Anglican archbishop announces gay stance

— LONDON - Bishop Justin Welby, the new archbishop of Canterbury and spiritual head of the world’s estimated 77 million Anglicans, pledged Friday to seek reconciliation in some of the most contentious issues of gender and sexuality that have split the Anglican Communion.

Soon after Prime Minister David Cameron announced his appointment, Welby, a former oil-company executive, made it clear that he endorsed earlier church statements criticizing government plans to legalize same-sex marriage.

“But I also need to listen very attentively to the LGBT communities and examine my own thinking carefully and prayerfully,” he added, using initials that refer to the lesbian, gay, bisexual and transgender categories.

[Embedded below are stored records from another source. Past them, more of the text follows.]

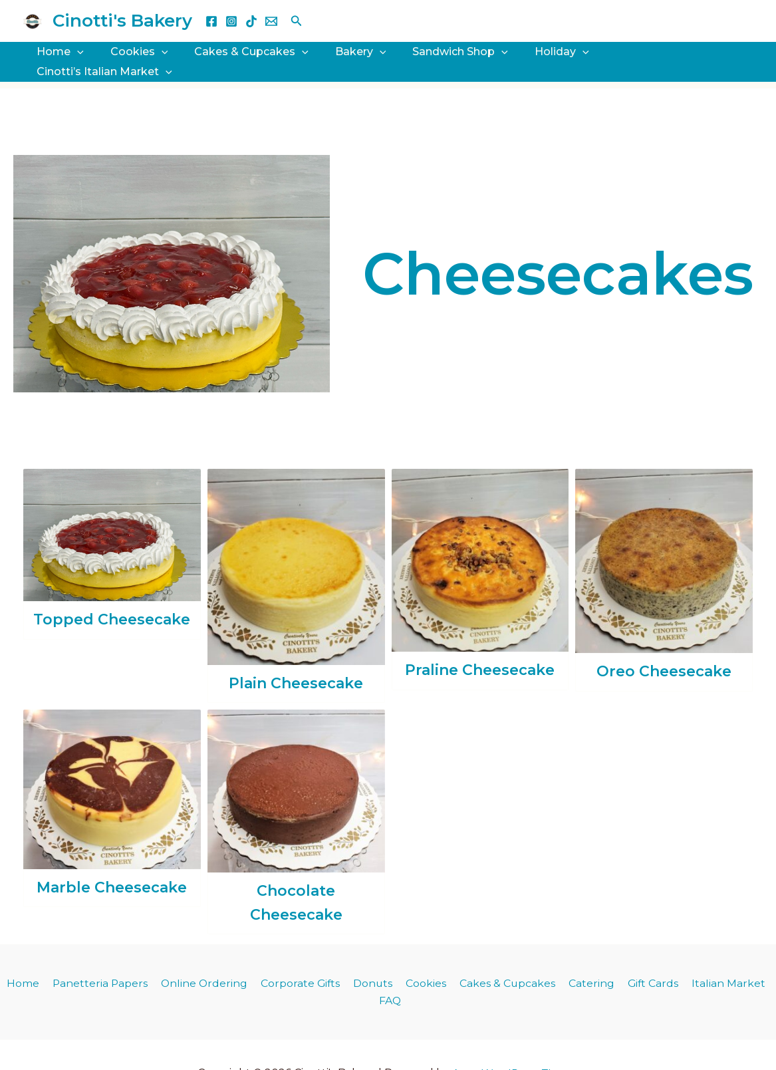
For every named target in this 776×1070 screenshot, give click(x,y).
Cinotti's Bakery (122, 20)
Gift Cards (632, 964)
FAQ (764, 964)
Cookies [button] (131, 52)
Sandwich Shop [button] (436, 52)
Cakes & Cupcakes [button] (238, 52)
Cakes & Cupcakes (490, 964)
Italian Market (705, 964)
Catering (572, 964)
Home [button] (57, 52)
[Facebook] (211, 21)
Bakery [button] (342, 52)
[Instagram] (231, 21)
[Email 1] (271, 21)
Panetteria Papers (92, 964)
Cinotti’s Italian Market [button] (649, 52)
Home (17, 964)
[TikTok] (251, 21)
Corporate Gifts (289, 964)
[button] (297, 21)
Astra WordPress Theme (515, 1036)
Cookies (411, 964)
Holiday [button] (532, 52)
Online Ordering (195, 964)
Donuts (360, 964)
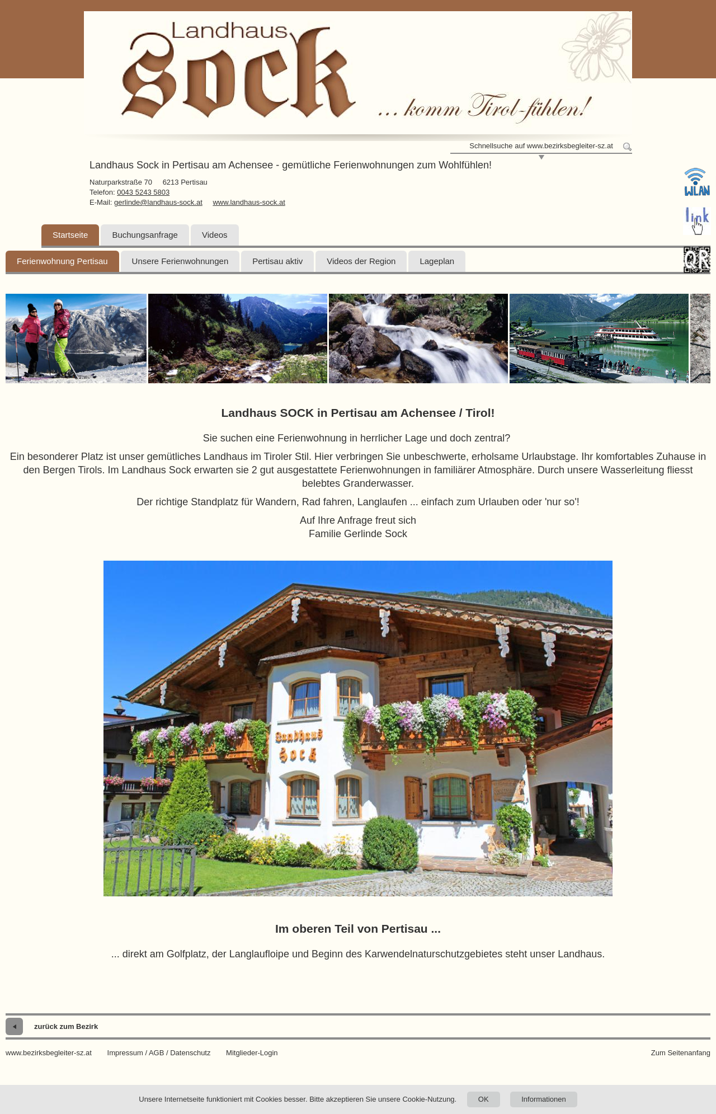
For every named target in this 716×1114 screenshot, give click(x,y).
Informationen (543, 1099)
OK (483, 1099)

“I am always averse to the language of exclusion,” he said, apparently seeking a middle ground in the debates, which have split Anglicans from Africa to America. “Above all, in the church we need to create safe spaces for these issues to be discussed in honesty and in love.” He said at a news conference, “We must have no truck with any form of homophobia in any part of the church.”

Drawing on a career that has taken him from the executive suites of French and British oil companies to hardscrabble parish churches in the British Midlands and scenes of sectarian strife in Africa and the Middle East, Welby said he would bring a “passion for reconciliation” to his new position.

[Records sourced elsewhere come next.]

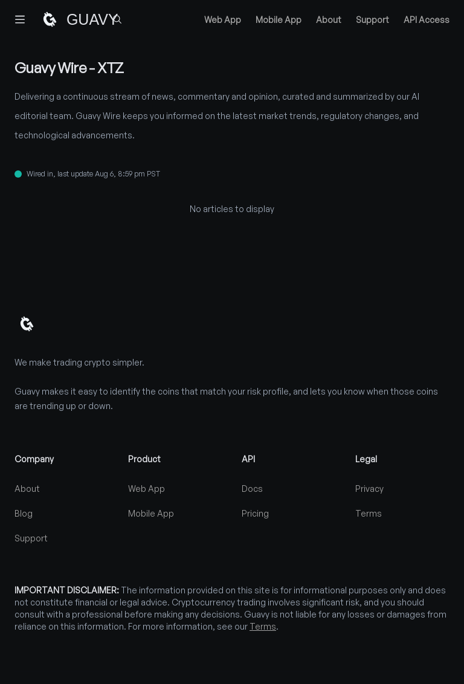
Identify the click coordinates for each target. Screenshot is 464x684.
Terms (368, 513)
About (328, 20)
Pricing (255, 513)
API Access (427, 20)
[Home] (67, 19)
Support (372, 20)
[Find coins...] (117, 19)
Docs (252, 488)
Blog (23, 513)
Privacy (369, 488)
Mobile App (278, 20)
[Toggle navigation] (19, 19)
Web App (222, 20)
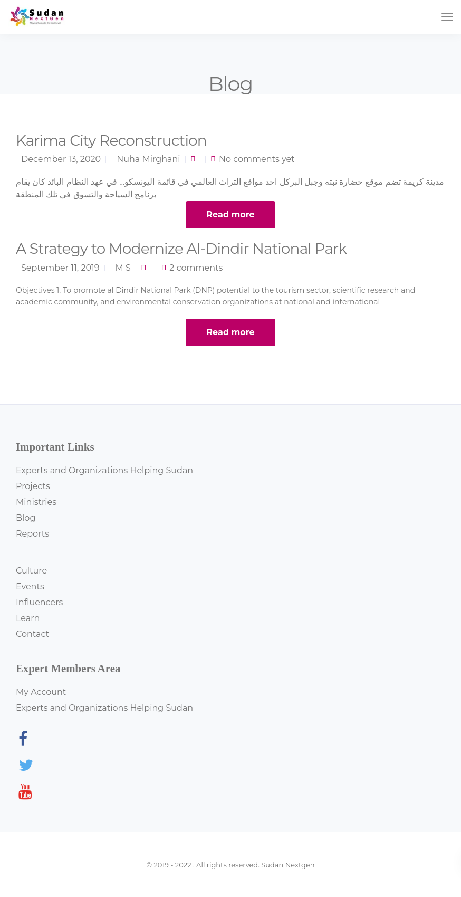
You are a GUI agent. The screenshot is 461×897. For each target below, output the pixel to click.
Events (30, 586)
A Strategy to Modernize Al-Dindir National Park (181, 248)
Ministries (36, 502)
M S (123, 268)
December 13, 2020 (61, 159)
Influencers (39, 602)
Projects (33, 486)
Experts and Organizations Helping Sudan (104, 470)
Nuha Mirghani (148, 159)
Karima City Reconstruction (111, 140)
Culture (31, 571)
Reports (32, 534)
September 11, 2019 (60, 268)
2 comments (196, 268)
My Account (41, 692)
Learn (28, 618)
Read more (230, 214)
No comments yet (257, 159)
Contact (32, 634)
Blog (25, 518)
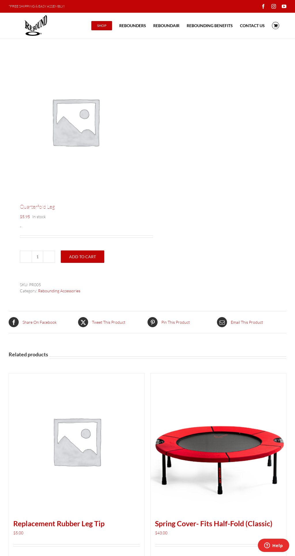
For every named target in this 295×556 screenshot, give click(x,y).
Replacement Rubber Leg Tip (59, 523)
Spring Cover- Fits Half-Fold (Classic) (214, 523)
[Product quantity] (37, 257)
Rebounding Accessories (59, 290)
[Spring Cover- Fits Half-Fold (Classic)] (218, 441)
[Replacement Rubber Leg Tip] (76, 441)
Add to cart (82, 256)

He replaces the Most Rev. Rowan Williams, who announced in March that he would step down at the end of the year. Within the Church of England, Welby faces dwindling congregations and the same divisions between conservatives and liberals as Anglicans elsewhere.

“It’s exciting, because I believe that we are at one of those rare points, where the tide of events is turning, and the church nationally, including the Church of England, has great opportunities to match its very great, but often hiddenstrengths,” Welby said.

“I feel a massive sense of privilege at being one of those responsible for the leadership of the church, in a time of spiritual hunger, when our network of parishes and churches and schools and above all people means that we are facing the toughest issues in the toughest places,” he said.

Welby, 56, emerged as the favorite to become the 105th archbishop of Canterbury only after tortuous negotiations within the Church of England that had led to frequent reports of deadlock and disagreement among members of the church commission that chose him.

His appointment was likely to be closely watched in the Vatican, where the Roman Catholic hierarchy has sought to lure away Anglican priests who have become disaffected with what they see as a liberalizing trend in the Church of England.

Like Cameron and other members of the British elite, including the royal family, Welby was educated at Eton College. He went on to study law and history at Cambridge University before working for 11 years in the treasury departments of the French Elf Aquitaine oil company and later of a British exploration company, Enterprise Oil.

After his youngest daughter, Johanna, was killed in a car crash in 1983, he said, “It was a very dark time for my wife, Caroline, and myself, but in a strange way it actually brought us closer to God.” They have five other children.

His rise through the church ranks has been widely described as meteoric. He began his training as a priest in 1987 and was made a deacon in 1992. Welby was made bishop of Durham - the fourth-ranking bishopric in the hierarchy - only a year ago.

In an interview published in September in Money Marketing, a British financial newspaper, Welby said he had abandoned the oil industry in favor of the church because “I was unable to get away from a sense of God calling.”

He has a reputation as being self-deprecating. On Friday, he called his appointment “something I never expected.”